» Set of tasks
(a) Retype the passage on the central dogma and protein folding word for word, from "The 1D string" up to and including "biomolecules, …) changes.".
(b) Write the next part of the passage on the central dogma and protein folding, picking up after its final sentence.

» Excerpt
Central Dogma: DNA → RNA → Protein

Source: Wikipedia
Source: CK-12 Foundation
The central dogma is the most important concept in modern molecular biology. Below is the explanation from Wikipedia:
The central dogma of molecular biology is an explanation of the flow of genetic information within a biological system. It is often stated as "DNA makes RNA, and RNA makes protein", although this is not its original meaning. It was first stated by Francis Crick in 1957, then published in 1958:
Source: Genome Research Limited
The Central Dogma. This states that once "information" has passed into protein it cannot get out again. In more detail, the transfer of information from nucleic acid to nucleic acid, or from nucleic acid to protein may be possible, but transfer from protein to protein, or from protein to nucleic acid is impossible. Information here means the precise determination of sequence, either of bases in the nucleic acid or of amino acid residues in the protein.
There are three well-known information-carrying biopolymers: DNA, RNA, Protein
The smallest “tokens” of each biopolymers are:
DNA: A, T, G, C
RNA: A, U, G, C
Protein: 20 amino acids

What is Protein Folding?

From 1D to 3D

Source: Wikipedia
Protein folding is literally folding a (relatively) unstable 1D string into a (relatively) stable 3D structure.
The 1D string is a linear chain of amino acids.
Protein need to be folded to become biologically functional. In other words, the structure defines its function!
The folded 3D structure is not fixed. Rather, it can change if the local environment (temperature, pH, solvent, interacting biomolecules, …) changes.

Protein structure hierarchy

Source: iGenetics 3rd ed.
We often categorize the hierarchy into four levels.
1.
Primary structure: Linear amino acid sequence (synthesized by ribosome)
2.
Secondary structure: Typical local structure patterns. Primary structure first builds various secondary structure since this is easily stabilized by intramolecular hydrogen bonds.
From bioninja.com. Two popular secondary structure: alpha helix, beta sheet
3.
Tertiary structure: Folded structure of single polypeptide chain. Usually, hydrophilic sides are facing the aqueous environment surrounding the protein, and the hydrophobic sides are facing the hydrophobic core of the protein.

» Records provided
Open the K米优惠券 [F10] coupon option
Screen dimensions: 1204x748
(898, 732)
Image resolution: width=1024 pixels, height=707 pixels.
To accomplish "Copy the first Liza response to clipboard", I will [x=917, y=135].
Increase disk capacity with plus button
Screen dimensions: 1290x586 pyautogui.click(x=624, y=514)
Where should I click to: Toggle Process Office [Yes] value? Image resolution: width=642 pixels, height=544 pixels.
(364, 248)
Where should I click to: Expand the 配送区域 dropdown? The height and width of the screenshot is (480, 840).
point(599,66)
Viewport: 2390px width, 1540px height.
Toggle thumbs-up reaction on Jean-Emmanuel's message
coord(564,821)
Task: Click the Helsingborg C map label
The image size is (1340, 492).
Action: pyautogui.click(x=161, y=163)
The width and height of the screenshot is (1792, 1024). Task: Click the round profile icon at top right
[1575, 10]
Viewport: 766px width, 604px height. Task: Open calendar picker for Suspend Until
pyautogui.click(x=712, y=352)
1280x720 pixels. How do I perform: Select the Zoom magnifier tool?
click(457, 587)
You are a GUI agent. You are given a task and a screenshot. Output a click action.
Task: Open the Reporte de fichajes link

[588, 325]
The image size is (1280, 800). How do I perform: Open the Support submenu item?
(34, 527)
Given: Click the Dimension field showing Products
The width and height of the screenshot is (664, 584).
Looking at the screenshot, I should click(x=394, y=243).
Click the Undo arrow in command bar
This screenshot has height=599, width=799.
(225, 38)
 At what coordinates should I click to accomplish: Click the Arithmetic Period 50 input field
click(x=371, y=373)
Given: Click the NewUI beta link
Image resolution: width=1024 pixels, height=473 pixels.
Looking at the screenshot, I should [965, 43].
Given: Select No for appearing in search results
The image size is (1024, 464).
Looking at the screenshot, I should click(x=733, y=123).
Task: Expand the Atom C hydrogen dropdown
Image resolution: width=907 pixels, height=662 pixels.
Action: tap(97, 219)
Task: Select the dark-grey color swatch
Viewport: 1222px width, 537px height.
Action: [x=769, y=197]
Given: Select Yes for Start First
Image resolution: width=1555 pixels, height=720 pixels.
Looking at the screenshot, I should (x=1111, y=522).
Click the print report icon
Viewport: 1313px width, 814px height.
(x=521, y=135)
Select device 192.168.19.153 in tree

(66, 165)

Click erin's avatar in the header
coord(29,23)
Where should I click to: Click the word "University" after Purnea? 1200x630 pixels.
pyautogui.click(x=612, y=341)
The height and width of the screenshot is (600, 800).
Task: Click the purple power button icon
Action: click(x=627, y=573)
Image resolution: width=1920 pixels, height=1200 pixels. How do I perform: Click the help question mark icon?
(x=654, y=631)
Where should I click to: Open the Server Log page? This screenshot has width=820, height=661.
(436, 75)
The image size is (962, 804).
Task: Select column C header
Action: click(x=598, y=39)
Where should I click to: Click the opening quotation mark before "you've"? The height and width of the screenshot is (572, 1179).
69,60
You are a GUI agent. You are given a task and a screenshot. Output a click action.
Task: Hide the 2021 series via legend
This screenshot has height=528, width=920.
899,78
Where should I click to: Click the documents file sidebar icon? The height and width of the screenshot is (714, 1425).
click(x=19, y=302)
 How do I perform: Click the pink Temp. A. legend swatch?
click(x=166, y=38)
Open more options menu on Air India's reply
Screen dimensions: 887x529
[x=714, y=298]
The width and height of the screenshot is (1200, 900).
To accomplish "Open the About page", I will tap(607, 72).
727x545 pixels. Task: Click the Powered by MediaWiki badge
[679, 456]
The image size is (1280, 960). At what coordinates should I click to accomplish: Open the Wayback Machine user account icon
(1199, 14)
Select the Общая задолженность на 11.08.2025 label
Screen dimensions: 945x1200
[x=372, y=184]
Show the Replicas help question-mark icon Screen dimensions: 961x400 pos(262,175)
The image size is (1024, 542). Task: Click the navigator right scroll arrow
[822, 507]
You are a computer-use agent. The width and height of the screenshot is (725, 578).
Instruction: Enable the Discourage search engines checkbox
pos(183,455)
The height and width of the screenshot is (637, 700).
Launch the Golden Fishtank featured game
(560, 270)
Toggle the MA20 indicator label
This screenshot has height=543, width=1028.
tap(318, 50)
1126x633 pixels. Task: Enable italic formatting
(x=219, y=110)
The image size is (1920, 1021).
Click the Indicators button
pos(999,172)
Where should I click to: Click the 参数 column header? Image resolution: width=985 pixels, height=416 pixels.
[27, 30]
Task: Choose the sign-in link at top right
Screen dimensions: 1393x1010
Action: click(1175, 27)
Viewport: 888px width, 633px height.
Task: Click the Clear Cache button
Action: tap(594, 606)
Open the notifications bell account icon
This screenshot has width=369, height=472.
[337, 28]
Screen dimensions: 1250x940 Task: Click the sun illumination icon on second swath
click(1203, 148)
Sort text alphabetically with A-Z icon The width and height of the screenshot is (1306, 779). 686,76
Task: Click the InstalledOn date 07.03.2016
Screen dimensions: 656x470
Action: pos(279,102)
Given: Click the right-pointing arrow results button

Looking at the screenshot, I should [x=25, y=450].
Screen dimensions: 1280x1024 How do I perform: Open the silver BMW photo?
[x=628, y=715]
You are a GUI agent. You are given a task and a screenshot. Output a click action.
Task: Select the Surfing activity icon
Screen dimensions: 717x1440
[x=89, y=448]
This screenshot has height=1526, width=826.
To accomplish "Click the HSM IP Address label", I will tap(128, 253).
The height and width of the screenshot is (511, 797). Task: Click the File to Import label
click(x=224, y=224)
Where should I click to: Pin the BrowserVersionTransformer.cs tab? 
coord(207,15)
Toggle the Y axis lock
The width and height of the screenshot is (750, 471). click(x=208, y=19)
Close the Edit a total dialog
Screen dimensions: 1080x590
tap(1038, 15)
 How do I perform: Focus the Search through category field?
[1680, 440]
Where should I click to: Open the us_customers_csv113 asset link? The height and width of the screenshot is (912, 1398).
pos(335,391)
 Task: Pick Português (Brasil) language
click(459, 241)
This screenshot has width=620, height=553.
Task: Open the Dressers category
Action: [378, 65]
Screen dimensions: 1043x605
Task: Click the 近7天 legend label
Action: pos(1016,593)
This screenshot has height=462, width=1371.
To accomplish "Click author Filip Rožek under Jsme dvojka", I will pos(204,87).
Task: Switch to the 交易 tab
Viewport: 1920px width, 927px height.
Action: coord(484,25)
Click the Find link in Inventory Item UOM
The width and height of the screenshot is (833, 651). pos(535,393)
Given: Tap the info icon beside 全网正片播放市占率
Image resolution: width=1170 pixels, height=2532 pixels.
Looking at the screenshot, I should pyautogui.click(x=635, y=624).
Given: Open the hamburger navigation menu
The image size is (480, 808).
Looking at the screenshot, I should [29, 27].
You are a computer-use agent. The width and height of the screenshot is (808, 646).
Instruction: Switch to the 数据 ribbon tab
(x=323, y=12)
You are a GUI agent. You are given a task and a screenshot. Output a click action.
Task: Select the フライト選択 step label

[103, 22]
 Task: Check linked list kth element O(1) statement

» Responses
(a)
The 1D string is a linear chain of amino acids.
Protein need to be folded to become biologically functional. In other words, the structure defines its function!
The folded 3D structure is not fixed. Rather, it can change if the local environment (temperature, pH, solvent, interacting biomolecules, …) changes.

(b)
4.
Quaternary structure: Assembly of tertiary structures. i.e. multi-chain structure.

Structure defines Function

Traditionally (and still), protein structure is determined by various methods:
X-ray crystallography
Nuclear Magnetic Resonance (NMR)
Cryo-EM
Each method has its own pros and cons, but is used to build ground truth structure labels.
However, structure determination requires extensive trial & error, years of work (almost the entire PhD ), and expensive equipments.
c.f. commonly observed structural motifs

Modeling of protein folding

The search space of protein folding is enormous. Brute-force approach (1050\approx 10^{50}) is not even possible to see the results. But in biological systems (e.g. our body), it is done in a few milliseconds ~ few hours, which is fascinating.
Several computational methods have been developed to predict the structure.
Molecular dynamics (MD) simulations
Anton: massively parallel supercomputer
Rosetta
But these tools comes with high computational cost, which makes them applicable to only short polypeptides.

CASP: Critical Assessment of protein Structure Prediction

Since the late 1960s, understanding and simulating the protein folding process has been an important challenge for computational biology.
In 1994, a biennial competition called CASP has begun to facilitate the development of computational tools to predict folded structure of proteins.